- Relator(a)
- Ministro Reynaldo Soares da Fonseca
- Órgão julgador
- Quinta Turma
- Data do julgamento
- 08/02/2022
- Data de publicação
- 15/02/2022
STJ – Acórdão, Rel. Ministro Reynaldo Soares da Fonseca, Quinta Turma, j. 08/02/2022, p. 15/02/2022
AGRAVO REGIMENTAL NO HABEAS CORPUS. TRÁFICO DE DROGAS. PRISÃO PREVENTIVA. EXPRESSIVA QUANTIDADE DE DROGA. GRAVIDADE DA CONDUTA. RISCO DE REITERAÇÃO DELITIVA. FUNDAMENTAÇÃO IDÔNEA. RECURSO CONHECIDO E NÃO PROVIDO. 1. Agravo regimental interposto contra decisão monocrática deste Relator, a qual não conheceu da impetração, mantendo a prisão preventiva. 2. Diante da utilização crescente e sucessiva do habeas corpus, o Superior Tribunal de Justiça passou a acompanhar a orientação do Supremo Tribunal Federal, no sentido de ser inadmissível o emprego do writ como sucedâneo de recurso ou revisão criminal, a fim de que não se desvirtue a finalidade dessa garantia constitucional, sem olvidar a possibilidade de concessão da ordem, de ofício, nos casos de flagrante ilegalidade. 3. O decreto prisional possui fundamentação idônea.
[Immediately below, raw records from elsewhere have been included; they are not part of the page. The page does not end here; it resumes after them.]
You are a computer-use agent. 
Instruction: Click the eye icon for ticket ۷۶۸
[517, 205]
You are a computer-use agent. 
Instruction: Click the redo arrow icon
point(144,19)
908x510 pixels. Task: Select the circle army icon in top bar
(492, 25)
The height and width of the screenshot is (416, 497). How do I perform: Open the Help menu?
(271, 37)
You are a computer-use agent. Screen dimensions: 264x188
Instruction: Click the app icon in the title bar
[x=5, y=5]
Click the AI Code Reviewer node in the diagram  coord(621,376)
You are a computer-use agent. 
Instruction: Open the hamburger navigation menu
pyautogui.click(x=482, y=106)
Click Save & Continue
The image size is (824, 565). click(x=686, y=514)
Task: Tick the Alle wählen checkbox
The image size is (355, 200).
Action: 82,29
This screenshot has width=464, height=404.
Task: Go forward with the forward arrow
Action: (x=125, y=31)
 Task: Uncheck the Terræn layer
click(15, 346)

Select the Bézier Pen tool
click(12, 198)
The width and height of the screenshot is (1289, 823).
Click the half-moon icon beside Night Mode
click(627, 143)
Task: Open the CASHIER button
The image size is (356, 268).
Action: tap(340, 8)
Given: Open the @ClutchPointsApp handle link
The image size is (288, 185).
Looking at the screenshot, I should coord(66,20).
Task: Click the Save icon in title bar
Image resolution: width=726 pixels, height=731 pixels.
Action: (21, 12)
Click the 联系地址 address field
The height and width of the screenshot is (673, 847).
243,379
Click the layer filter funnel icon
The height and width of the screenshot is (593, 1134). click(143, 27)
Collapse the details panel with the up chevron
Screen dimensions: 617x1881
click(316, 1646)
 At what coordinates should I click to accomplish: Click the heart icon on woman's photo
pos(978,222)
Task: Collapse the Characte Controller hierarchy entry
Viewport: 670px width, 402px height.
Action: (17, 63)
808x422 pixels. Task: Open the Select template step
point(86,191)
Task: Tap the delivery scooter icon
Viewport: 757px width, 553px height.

A privação antecipada da liberdade do cidadão acusado de crime reveste-se de caráter excepcional em nosso ordenamento jurídico, e a medida deve estar embasada em decisão judicial fundamentada (art. 93, IX, da CF) que demonstre a existência da prova da materialidade do crime e a presença de indícios suficientes da autoria, bem como a ocorrência de um ou mais pressupostos do artigo 312 do Código de Processo Penal. 4. A prisão preventiva está devidamente justificada, diante da gravidade da conduta, pois o agravante foi flagrado na posse de 700, 67 gramas de maconha, além de uma balança de precisão. 5. Foi considerado, ainda, o risco de reiteração delitiva, conforme registrado pelo juízo processante, pelo fato do agravante ostentar uma condenação pela prática de crime de trânsito e ainda responder a uma ação criminal por estelionato. 6. Agravo regimental conhecido e improvido. (AgRg no HC n. 707.231/MG, relator Ministro Reynaldo Soares da Fonseca, Quinta Turma, julgado em 8/2/2022, DJe de 15/2/2022.)